Redwood High School is a public secondary school located in the city of Larkspur, Marin County, California, approximately 11 miles north of San Francisco.  Redwood High is part of the Tamalpais Union High School District (TUHSD).  The school serves the cities of Belvedere, Corte Madera, Greenbrae, Kentfield, Larkspur, Ross, and Tiburon.

The school houses the TUHSD headquarters.

History 
By 1957, the school age population of the Tamalpais Union High School District had grown too large for Tamalpais High School and Sir Francis Drake High School to accommodate.  With the pressure of students coming in from elementary schools from Sausalito to Belvedere to Ross, voters chose to create a new school, and chosen for its site was the marshy area that extended east from the centrally located town of Larkspur to U.S. Route 101, an area that townspeople had called "the slough" since Larkspur was settled. The importance of wetlands was not yet widely appreciated (this was the era right before Save the Bay was founded), and the land was seen as "waste." Beginning in early 1957, a large section of the marsh was flattened and filled, two roads were cut through from Magnolia Avenue out to the new school, and school buildings were constructed, along with a playing field and parking lot.

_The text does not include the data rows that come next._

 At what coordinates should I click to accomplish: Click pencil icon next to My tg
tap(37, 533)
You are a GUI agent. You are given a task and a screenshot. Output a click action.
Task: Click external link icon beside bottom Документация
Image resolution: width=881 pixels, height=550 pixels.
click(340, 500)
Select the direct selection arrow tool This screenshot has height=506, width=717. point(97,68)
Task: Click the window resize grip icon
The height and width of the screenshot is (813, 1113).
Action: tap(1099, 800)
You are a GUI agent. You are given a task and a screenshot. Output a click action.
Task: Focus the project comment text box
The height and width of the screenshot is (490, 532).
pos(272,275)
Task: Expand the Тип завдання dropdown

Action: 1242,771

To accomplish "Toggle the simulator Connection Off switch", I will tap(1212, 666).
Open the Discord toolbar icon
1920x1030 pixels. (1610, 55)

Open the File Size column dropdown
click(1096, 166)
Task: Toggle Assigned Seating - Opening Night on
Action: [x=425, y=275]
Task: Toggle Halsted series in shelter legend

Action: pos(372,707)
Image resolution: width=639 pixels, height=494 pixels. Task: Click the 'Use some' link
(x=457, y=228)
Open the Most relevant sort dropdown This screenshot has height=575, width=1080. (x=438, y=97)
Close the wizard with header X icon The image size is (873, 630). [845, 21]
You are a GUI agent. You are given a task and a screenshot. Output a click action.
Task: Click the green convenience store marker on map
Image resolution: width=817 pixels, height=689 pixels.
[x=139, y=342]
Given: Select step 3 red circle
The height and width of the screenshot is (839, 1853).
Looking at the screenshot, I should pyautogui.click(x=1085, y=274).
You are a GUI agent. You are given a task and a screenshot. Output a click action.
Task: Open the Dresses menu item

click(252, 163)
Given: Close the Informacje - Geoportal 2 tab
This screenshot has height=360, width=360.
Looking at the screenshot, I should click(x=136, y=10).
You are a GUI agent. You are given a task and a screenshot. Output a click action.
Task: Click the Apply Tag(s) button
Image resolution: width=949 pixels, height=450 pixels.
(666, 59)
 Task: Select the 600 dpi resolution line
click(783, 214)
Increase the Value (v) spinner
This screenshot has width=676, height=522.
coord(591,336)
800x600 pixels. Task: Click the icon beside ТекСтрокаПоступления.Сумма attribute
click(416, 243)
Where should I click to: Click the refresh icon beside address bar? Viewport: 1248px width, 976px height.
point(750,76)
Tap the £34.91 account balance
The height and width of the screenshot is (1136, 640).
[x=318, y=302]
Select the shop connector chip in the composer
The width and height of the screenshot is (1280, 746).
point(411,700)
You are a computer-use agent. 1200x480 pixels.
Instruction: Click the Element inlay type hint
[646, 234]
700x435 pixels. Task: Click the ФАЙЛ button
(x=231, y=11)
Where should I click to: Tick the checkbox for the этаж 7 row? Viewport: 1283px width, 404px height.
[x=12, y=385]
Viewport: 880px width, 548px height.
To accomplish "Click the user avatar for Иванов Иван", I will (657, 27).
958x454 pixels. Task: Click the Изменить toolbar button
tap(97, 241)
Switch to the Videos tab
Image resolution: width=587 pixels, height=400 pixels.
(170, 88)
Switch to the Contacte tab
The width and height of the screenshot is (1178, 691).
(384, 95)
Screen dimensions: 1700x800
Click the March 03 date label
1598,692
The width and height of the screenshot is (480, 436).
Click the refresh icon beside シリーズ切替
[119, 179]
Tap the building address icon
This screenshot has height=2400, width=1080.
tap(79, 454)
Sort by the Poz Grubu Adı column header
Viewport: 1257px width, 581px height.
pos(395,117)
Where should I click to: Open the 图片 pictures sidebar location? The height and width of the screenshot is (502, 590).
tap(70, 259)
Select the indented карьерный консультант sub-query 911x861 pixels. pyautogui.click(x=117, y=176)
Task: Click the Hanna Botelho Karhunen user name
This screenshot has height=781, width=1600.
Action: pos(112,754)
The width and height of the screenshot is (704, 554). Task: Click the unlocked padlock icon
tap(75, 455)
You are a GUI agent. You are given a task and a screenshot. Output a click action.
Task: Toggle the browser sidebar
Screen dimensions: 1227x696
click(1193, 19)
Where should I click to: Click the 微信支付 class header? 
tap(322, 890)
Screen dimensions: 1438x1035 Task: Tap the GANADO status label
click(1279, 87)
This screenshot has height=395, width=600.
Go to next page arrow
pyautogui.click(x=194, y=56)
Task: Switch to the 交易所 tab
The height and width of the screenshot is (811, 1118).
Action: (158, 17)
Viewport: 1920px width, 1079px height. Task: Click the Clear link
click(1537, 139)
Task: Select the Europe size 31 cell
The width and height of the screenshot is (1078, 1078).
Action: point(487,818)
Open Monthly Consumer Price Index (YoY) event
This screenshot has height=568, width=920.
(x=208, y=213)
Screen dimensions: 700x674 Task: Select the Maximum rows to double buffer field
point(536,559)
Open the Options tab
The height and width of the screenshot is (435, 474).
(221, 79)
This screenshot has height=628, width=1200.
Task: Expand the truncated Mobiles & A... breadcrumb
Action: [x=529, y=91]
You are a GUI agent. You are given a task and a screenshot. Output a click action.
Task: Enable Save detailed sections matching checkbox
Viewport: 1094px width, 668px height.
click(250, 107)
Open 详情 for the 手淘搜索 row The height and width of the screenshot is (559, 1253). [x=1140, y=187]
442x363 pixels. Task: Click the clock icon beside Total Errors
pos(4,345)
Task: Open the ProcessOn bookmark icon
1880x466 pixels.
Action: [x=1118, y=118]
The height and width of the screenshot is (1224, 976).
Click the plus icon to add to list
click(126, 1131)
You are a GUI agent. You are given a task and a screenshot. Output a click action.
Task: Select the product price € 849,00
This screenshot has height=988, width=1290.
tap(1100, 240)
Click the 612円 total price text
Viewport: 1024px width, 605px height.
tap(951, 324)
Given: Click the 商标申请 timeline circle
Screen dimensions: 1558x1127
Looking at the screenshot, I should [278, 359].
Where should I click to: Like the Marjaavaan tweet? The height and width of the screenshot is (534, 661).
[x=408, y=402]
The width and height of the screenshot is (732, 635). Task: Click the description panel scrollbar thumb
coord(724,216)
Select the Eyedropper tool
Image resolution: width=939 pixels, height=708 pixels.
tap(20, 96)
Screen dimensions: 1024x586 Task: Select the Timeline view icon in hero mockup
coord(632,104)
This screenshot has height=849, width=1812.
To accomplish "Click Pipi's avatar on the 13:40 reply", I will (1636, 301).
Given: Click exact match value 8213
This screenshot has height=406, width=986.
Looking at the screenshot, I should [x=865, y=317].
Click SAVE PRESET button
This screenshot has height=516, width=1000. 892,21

The school opened its doors in 1958.  The first students who were to attend the new high school chose the name of the newspaper and sports teams: the Giants became their mascot in reference to the nearby redwood trees.  School publications followed the tree theme: the Bark became the school's newspaper, and the Log the school's year book. The colors red and gray were a source of much contention, but were finally accepted.

On September 11, 2008, Redwood was recognized by the federal Blue Ribbon Schools Program.
The school has received the California Distinguished School
award three times (1990, 1996, and 2003).

Campus 

Redwood High School is set at the foot of Mount Tamalpais on a 63.88 acre campus which has 81 classrooms, a library, theater, swimming pool, and athletics fields. The original campus was opened in 1958, with additions to the main building made over the next few years. Redwood's main school building (an original; see above) contains approximately 80 classrooms, the Bessie Chin Library, four labs, and the theater. Other buildings on the campus contain industrial technology areas; photography, ceramics, and graphic arts studios; band room; and a cafeteria.  Other sports and performance facilities include a large gymnasium and smaller gyms, a 40-meter swimming pool, tennis courts, a track, athletic fields, and an outdoor amphitheater.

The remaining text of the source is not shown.